Page 93 of Roulette Rodeo

Page List

Font Size:

"Hallucinations from the drugs?"

"Probably. But it felt real. Real enough that when I could finally walk again, I took the emergency cash I'd been saving—eight hundred dollars that was supposed to be for escape—and went to this underground tattoo artist who didn't ask questions about why an omega from the Crimson Roulette wanted permanent ink."

His fingers resume their tracing, following the outline of the Queen of Hearts that dominates the center of my back.

"Why the Queen of Hearts?"

"Because that's what we were. Queens in a deck that was always stacked against us. Hearts because we were supposed to be all emotion, all feeling, everything soft and yielding." I shift slightly, feeling the pull of the tattoo even now. "But my queen is different. See how her crown is made of thorns and roses? How her eyes are closed?"

"Is she dead or sleeping?"

"I never decided. Maybe both. Maybe neither. Maybe she's just waiting for the right moment to open them and burn the whole casino down."

He traces the cards that border the queen—spades turned into black dahlias, clubs transformed into crimson poppies, diamonds blooming as white roses.

"The flowers?"

"Each one represents a girl who disappeared. Diana loved black dahlias—she had this book about the murder, was obsessed with it. Cynthia grew poppies in a tiny pot she hid under her bed, said they reminded her of home. And Giselle..." I swallow hard. "She got a white rose from some client once. Kept it until it died, then kept the dried petals in a jewelry box she'd stolen."

"And the dice?"

"Twenty-one. All of them add up to twenty-one. Blackjack. The game that destroyed my life when my father bet me as collateral." My voice goes bitter. "But also the game I learned to count, to read, to beat. Because fuck the house odds."
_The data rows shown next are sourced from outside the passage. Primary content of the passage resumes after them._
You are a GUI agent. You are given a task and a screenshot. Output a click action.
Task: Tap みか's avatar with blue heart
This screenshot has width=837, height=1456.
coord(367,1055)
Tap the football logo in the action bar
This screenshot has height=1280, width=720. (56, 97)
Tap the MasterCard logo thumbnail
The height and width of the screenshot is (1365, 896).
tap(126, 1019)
His finger traces one of the dice, decorated with falling rose petals that might be blood drops.

"The petals that are falling?—"

"Could be dying…or bleeding. It could be transforming into something else. I left it ambiguous because that's what we all were—dying and living and becoming something else all at the same time."

"What did Marnay say when he saw it?"

I tense at the memory. "I'd forgotten to cover it during a shift change. He walked in while I was half-dressed, and just... stared. For the longest time. I thought he was going to have me held down while he removed it himself. Some of the girls said he'd done that before—took a cheese grater to a beta who'd gotten a butterfly tattoo without permission."

"But he didn't."

"No. He tilted his head, studied it like he was appraising art for auction. Then he said, 'This increases your value. The mystery, the rebellion, the artistic quality. You've made yourself more unique, Red. More mine.'"
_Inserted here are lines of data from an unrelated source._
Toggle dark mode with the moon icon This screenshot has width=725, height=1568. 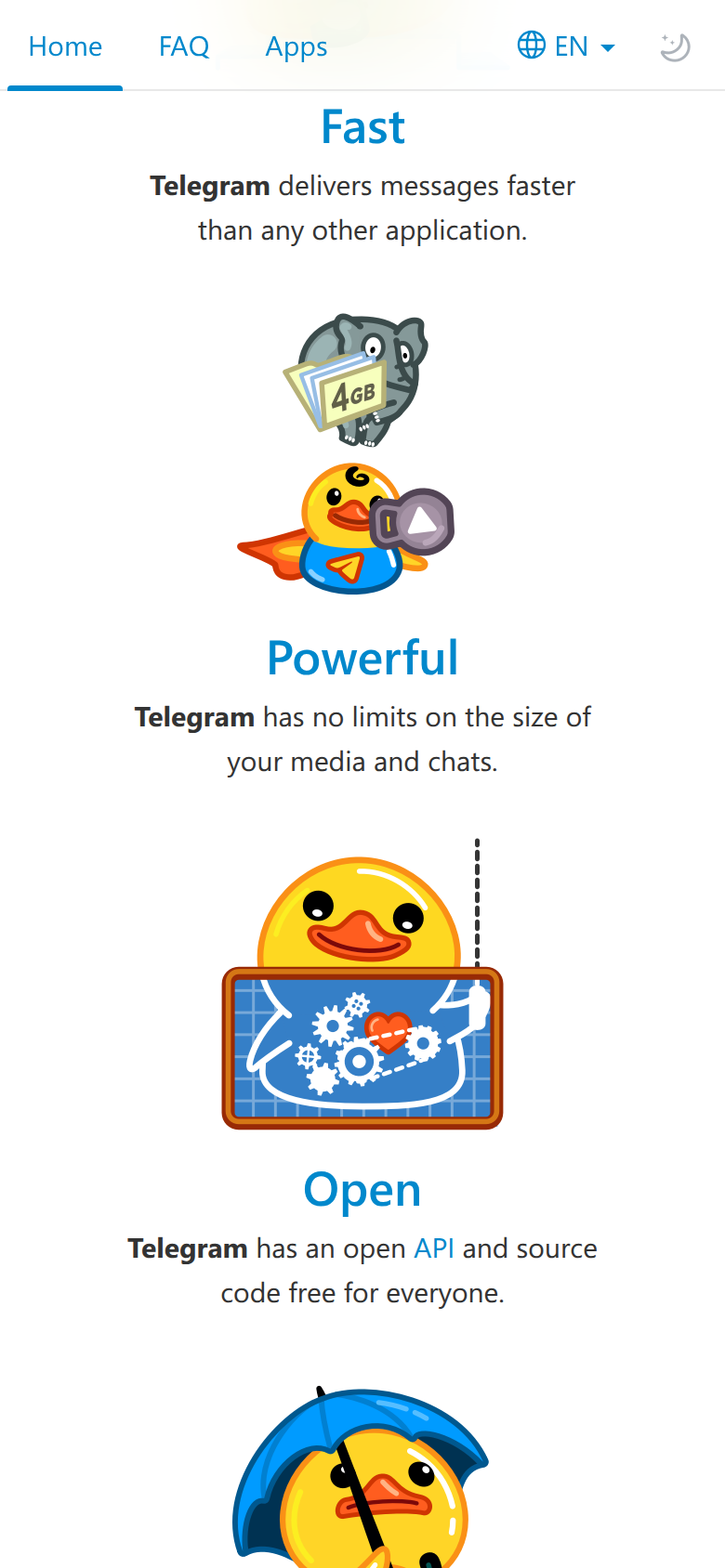pyautogui.click(x=675, y=46)
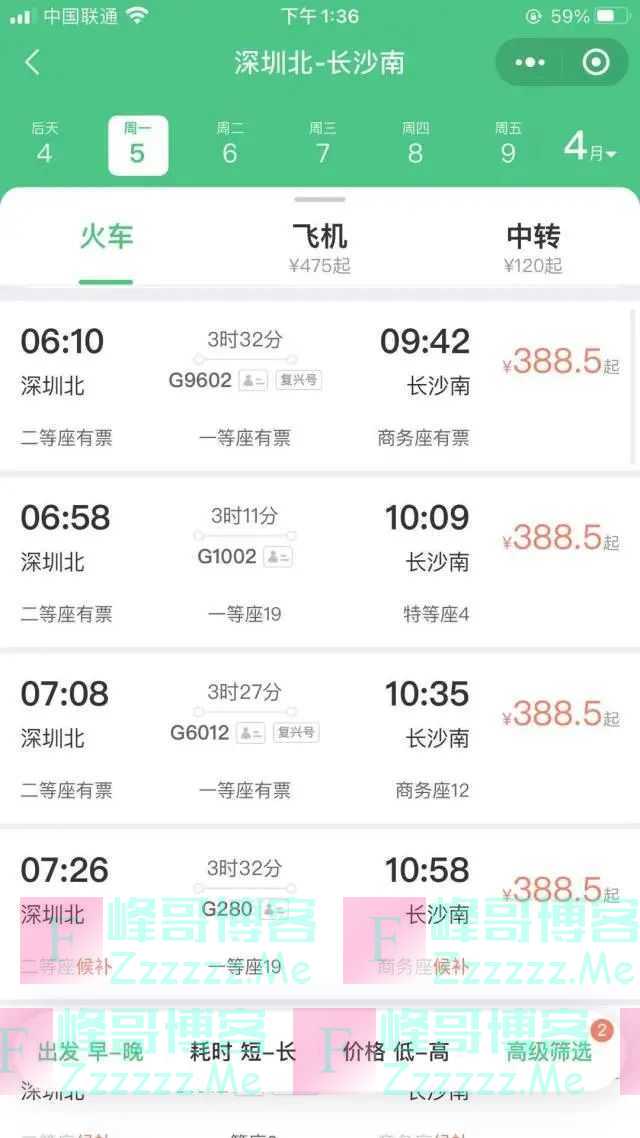This screenshot has height=1138, width=640.
Task: Select 周五 9 as the travel date
Action: point(508,144)
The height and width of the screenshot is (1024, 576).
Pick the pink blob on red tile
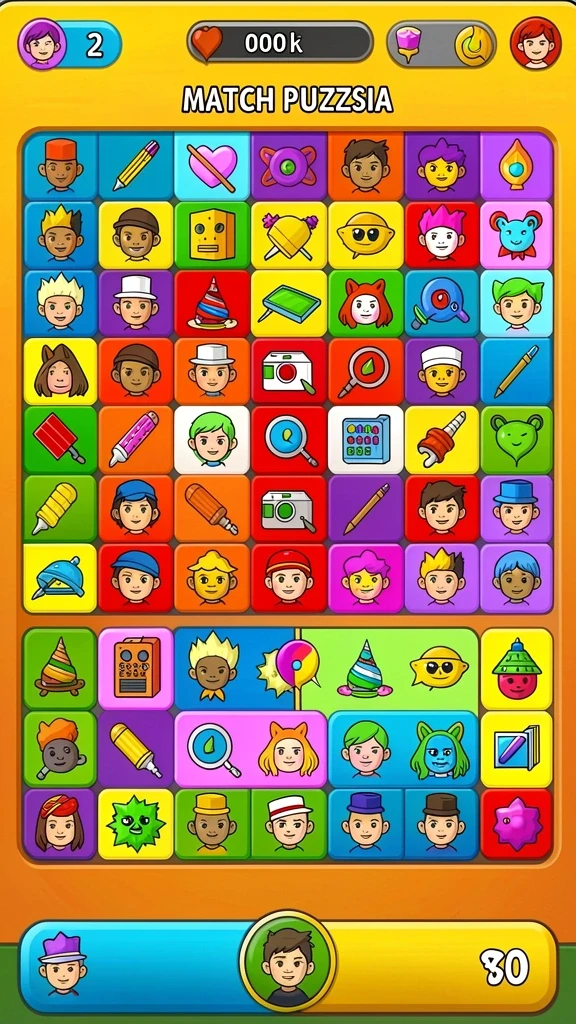517,824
Shiloh's hand flattens against my back, covering part of the tattoo.

"You weren't his."

"I was though. That was the fucked up part. The tattoo I got to prove I still owned myself just made me more valuable property to him. He even had professional photos taken of it, added them to my 'portfolio' for special clients who liked their omegas with an edge."
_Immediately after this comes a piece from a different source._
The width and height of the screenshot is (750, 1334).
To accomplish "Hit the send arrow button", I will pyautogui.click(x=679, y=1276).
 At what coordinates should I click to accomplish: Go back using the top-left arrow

"What happened to the artist?"

I close my eyes. "Dead. Three days after he did mine. They found him in his shop, overdosed on something he'd never touched in his life. The message was clear—I could mark myself because I was special, valuable. But anyone who helped another omega do the same would pay."

"Jesus."

"A month later, another omega tried to get a small butterfly on her shoulder. Marnay had her held down while he removed it strip by strip with that cheese grater. Made us all watch. Then sold her to some Saudi princes for their 'collection.' She lasted two weeks before they got bored with damaged goods."

The room is quiet except for our breathing. His hand is warm against my back, covering the queen like he's protecting her—protecting me—retroactively from harm that's already happened.

"It's beautiful," he finally says. "Tragic and beautiful and fucking brave."

"Or stupid. Could have gotten me killed." It really was a thrilling move that could have cost me my life, but that’s what they call risks.

"Most brave things could get you killed. That's what makes them brave instead of just easy."